L→R 汐碇真也(Ba)、岩淵紗貴(Vo&Gu)、一瀬貴之(Gu)、高島一航(Dr)

L→R 汐碇真也(Ba)、岩淵紗貴(Vo&Gu)、一瀬貴之(Gu)、高島一航(Dr)

【MOSHIMO インタビュー】
“化かし合うことをやめた
愛”を追求する一枚になったら

MOSHIMOのことを
一番に考えて作った

汐碇さんと高島さんは昨年8月に正式加入する前からMOSHIMOのサポートメンバーとしてライヴをやってきて、前作『噛む』(2020年3月発表)もこの4人で制作していますが、今作の制作で何か変わったことはありましたか?

高島
僕はスタジオミュージシャンとして独立してやっている期間が長かったので、バンド経験はあまりないんですよ。MOSHIMOで同じメンバーで作品を作るということに取り組むようになって、今回はメジャーデビュー作なのですが、そこにはあまり実感が湧いていないので、特別変わったことはありませんでした。でも、イッチーとポチ(岩淵の愛称)は高校の頃からの友達なので、前にやっていたバンドのCHEESE CAKEも知ってるし、ポップな音楽を中心にやっていた頃から、だんだんロックな要素が強くなっていくのも見てきたので、その集大成じゃないですけど、これまでのバンドの歴史を感じられるアルバムにできたらいいなと個人的には思っていました。だから、変に力むこともなく、ふたりの頭の中で鳴っているものを表現することに重きを置いていましたね。“ドラムはこうしてやろう”みたいな僕個人の下心はなく、一番にMOSHIMOのことを考えていました。
汐碇
一曲一曲に喜怒哀楽がはっきり出ているので、それぞれが持っている特徴をより引き出すというスタンスで取りかかりました。そこは『噛む』の時から変わっていないです。

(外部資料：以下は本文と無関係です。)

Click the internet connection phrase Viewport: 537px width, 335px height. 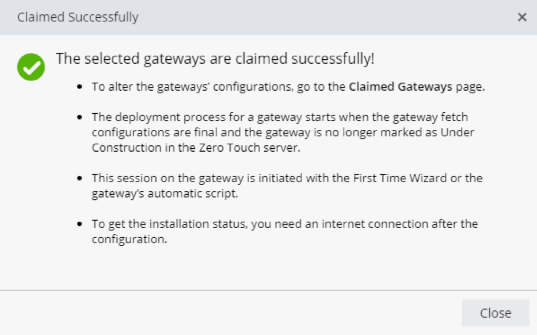375,224
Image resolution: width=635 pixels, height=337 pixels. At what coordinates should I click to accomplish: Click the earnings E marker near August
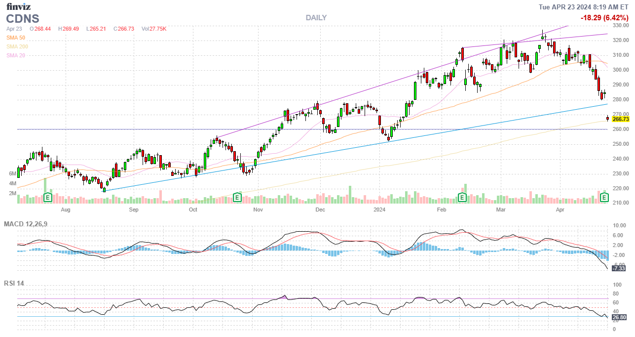point(48,198)
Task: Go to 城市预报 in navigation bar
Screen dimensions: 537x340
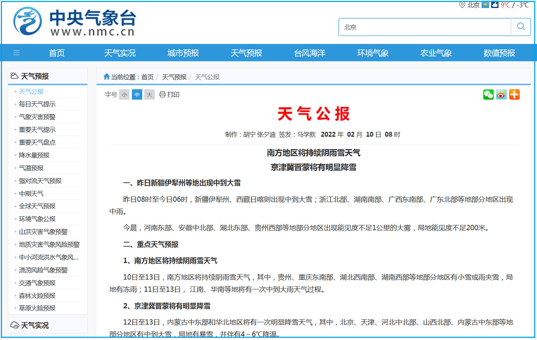Action: tap(183, 53)
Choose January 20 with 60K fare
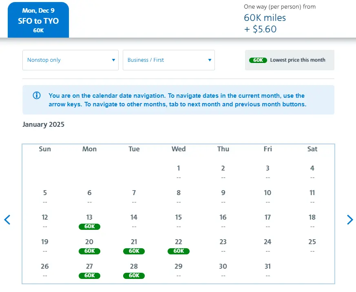 click(x=89, y=246)
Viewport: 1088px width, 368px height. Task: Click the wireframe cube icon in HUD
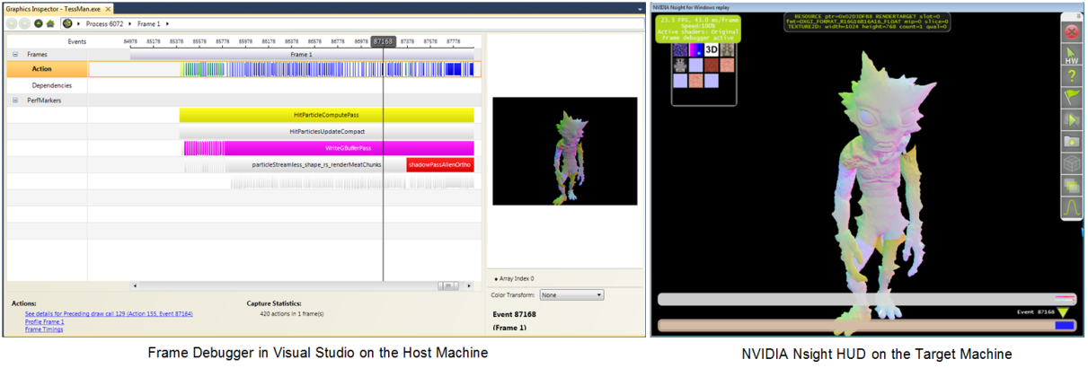click(1071, 163)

おふたりが思うMOSHIMOらしさってどんなところだと思いますか?

高島
ポチの恋愛観というか、ポチの人生が詰め込まれた歌こそがMOSHIMOだと思うので、その世界観から外れなければ、どんな挑戦をしてもMOSHIMOらしくなると思ってます。
汐碇
アルバムを作りながら改めて“MOSHIMOらしさって何だろう?”とみんなで話し合ったんですけど、ポチの歌そのものだったり、キャッチーな曲名もMOSHIMOっぽい要素だと思いました。

一瀬さんは今作の制作で新たに意識したことはありますか?

一瀬
4人とも地元は福岡なんですけど、今まではそれぞれの場所で音楽活動をしてきたのが今回ひとつのバンドになって、MOSHIMOの第二章が始まるタイミングなので、メンバーの個性や今までの思い出みたいなものを入れたところはあります。CHEESE CAKEとして活動していた時からあった「神様ちょっと」は、一航がライヴを観に来てくれた頃に僕たちがやっていた曲で、今まではリリースしてなかったし、せっかくだからやろうぜ!って入れたり、「飛んで火に入る夏の虫」は真也くんがモチーフを作ってくれました。メジャーデビューしたらスタッフの方がたくさんついてくれて、MOSHIMOが変わっていくんじゃないかと思ってる人もいるかもしれないけど、一航はデザインができるし、真也くんは映像が作れるので、むしろDIY感は強まっていますね。今作のジャケットも自分たちで手がけているし、インディーズの頃よりももっとインディーズっぽいことをやっているかもしれないです。自分たちのクリエイティブを隅々まで届けたいという気持ちで作ってます。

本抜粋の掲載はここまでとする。